Dataset extract:
--

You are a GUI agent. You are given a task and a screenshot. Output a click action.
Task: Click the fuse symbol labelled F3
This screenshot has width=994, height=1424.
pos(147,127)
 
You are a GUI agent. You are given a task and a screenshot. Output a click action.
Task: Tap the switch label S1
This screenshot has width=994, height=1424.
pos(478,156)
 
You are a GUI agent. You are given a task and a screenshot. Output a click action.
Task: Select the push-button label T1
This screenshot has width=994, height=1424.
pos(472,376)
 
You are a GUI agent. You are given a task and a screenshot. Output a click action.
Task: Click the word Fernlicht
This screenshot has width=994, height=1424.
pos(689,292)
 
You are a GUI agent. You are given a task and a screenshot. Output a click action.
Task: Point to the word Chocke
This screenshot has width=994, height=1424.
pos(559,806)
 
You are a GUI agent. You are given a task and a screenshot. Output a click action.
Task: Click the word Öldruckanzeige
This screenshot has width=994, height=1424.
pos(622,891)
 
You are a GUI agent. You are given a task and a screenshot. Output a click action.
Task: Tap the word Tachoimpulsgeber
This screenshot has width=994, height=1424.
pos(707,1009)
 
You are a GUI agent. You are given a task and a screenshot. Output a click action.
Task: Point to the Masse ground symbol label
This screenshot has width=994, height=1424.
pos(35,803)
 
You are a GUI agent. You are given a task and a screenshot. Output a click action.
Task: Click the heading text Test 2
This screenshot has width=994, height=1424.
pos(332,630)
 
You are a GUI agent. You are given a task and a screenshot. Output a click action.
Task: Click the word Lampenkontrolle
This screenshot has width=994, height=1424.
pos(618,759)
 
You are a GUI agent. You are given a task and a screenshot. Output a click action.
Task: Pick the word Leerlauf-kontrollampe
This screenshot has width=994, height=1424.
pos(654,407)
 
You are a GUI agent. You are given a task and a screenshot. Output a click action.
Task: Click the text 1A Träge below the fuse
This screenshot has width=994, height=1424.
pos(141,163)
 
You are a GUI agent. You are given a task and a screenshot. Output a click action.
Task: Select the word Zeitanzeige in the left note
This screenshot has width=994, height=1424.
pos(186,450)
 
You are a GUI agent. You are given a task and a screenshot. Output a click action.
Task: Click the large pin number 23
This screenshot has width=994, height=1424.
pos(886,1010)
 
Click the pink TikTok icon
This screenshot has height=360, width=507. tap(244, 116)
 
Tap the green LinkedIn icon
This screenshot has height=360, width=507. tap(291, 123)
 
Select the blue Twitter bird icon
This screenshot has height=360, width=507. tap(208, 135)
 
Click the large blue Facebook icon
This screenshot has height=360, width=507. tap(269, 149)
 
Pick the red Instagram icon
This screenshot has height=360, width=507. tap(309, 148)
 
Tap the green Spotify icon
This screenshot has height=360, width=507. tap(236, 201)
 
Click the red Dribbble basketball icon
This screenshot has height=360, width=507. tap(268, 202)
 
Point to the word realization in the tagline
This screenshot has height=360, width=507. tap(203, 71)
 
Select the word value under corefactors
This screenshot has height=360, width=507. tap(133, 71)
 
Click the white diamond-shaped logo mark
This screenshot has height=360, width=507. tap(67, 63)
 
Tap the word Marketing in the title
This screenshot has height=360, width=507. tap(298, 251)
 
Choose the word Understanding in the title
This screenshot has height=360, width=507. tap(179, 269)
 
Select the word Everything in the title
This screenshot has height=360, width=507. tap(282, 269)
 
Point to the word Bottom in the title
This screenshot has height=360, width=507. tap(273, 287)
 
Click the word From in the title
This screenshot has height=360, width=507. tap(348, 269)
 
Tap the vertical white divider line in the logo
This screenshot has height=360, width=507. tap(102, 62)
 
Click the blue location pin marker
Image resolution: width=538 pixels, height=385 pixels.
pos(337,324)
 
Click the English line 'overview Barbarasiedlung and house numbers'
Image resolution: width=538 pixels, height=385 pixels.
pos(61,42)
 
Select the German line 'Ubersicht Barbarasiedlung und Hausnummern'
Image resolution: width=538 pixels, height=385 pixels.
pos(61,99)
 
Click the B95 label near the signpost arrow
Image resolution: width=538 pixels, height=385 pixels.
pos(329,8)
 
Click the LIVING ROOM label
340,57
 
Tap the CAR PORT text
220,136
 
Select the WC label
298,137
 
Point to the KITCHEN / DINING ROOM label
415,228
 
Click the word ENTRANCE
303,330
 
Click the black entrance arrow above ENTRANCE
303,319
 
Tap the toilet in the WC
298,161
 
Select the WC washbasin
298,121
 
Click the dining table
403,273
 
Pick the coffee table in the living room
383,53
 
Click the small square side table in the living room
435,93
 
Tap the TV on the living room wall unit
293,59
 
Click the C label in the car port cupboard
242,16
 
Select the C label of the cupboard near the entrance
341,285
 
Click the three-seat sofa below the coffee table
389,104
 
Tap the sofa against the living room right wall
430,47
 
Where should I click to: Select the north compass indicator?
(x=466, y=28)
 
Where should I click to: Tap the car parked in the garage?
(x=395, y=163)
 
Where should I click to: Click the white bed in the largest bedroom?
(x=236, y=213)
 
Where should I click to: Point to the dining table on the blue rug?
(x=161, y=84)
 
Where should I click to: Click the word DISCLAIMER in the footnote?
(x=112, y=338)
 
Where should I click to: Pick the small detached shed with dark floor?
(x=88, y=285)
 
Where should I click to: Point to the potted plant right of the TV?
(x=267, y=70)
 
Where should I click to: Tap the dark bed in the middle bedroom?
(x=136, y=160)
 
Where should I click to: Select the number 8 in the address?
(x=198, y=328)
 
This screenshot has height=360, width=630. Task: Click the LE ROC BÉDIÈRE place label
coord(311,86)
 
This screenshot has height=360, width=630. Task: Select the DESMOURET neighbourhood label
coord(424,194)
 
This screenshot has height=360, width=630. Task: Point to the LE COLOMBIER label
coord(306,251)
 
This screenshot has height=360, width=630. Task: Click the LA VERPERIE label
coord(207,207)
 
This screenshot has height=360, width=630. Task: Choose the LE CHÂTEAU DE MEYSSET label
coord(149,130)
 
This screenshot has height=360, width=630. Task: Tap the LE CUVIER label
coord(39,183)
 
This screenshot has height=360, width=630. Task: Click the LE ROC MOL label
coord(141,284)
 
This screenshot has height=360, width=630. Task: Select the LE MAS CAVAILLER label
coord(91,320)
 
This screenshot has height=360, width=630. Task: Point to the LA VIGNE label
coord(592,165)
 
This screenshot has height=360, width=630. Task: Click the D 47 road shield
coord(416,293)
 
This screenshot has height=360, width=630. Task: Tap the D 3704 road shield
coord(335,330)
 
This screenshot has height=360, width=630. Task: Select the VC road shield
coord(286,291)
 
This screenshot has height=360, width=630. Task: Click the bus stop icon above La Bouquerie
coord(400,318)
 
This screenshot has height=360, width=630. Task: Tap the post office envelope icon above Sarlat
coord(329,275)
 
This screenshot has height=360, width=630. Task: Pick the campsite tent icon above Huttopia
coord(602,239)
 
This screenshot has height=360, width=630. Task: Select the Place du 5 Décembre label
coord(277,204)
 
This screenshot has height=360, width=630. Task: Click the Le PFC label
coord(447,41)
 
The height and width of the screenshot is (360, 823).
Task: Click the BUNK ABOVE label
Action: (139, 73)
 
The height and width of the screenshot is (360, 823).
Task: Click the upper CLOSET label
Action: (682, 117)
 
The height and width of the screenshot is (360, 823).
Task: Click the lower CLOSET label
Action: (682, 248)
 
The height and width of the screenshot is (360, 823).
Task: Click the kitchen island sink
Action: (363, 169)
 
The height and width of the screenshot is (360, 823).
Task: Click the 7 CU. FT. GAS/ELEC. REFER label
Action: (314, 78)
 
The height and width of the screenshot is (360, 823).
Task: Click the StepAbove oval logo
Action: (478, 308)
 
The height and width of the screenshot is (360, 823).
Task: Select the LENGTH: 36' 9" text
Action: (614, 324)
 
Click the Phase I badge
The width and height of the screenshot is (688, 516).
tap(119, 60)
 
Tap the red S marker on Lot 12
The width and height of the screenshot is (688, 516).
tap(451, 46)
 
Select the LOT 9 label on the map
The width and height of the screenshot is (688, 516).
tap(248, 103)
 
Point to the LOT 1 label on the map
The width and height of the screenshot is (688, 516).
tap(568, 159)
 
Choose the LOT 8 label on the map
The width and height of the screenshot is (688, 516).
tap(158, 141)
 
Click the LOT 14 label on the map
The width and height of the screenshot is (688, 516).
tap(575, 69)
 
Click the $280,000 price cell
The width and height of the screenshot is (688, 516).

--

Your objective: Please rewrite the records from the line with "This screenshot has height=360, width=630. Task: Choose" to the line with "coord(277,204)", both included, keeping all other text unchanged. Scale only the coordinates in the answers by multiplying each by 1.45 and rounding to the nearest whole number, with halves rounded up.

Exercise result:
This screenshot has height=360, width=630. Task: Choose the LE CHÂTEAU DE MEYSSET label
coord(216,189)
 
This screenshot has height=360, width=630. Task: Tap the LE CUVIER label
coord(57,265)
 
This screenshot has height=360, width=630. Task: Click the LE ROC MOL label
coord(204,412)
 
This screenshot has height=360, width=630. Task: Select the LE MAS CAVAILLER label
coord(132,464)
 
This screenshot has height=360, width=630. Task: Point to the LA VIGNE label
coord(858,239)
 
This screenshot has height=360, width=630. Task: Click the D 47 road shield
coord(603,425)
 
This screenshot has height=360, width=630. Task: Tap the D 3704 road shield
coord(486,479)
 
This screenshot has height=360, width=630. Task: Select the VC road shield
coord(415,422)
 
This screenshot has height=360, width=630. Task: Click the bus stop icon above La Bouquerie
coord(580,461)
 
This screenshot has height=360, width=630. Task: Tap the post office envelope icon above Sarlat
coord(477,399)
 
This screenshot has height=360, width=630. Task: Pick the campsite tent icon above Huttopia
coord(873,347)
 
This screenshot has height=360, width=630. Task: Select the Place du 5 Décembre label
coord(402,296)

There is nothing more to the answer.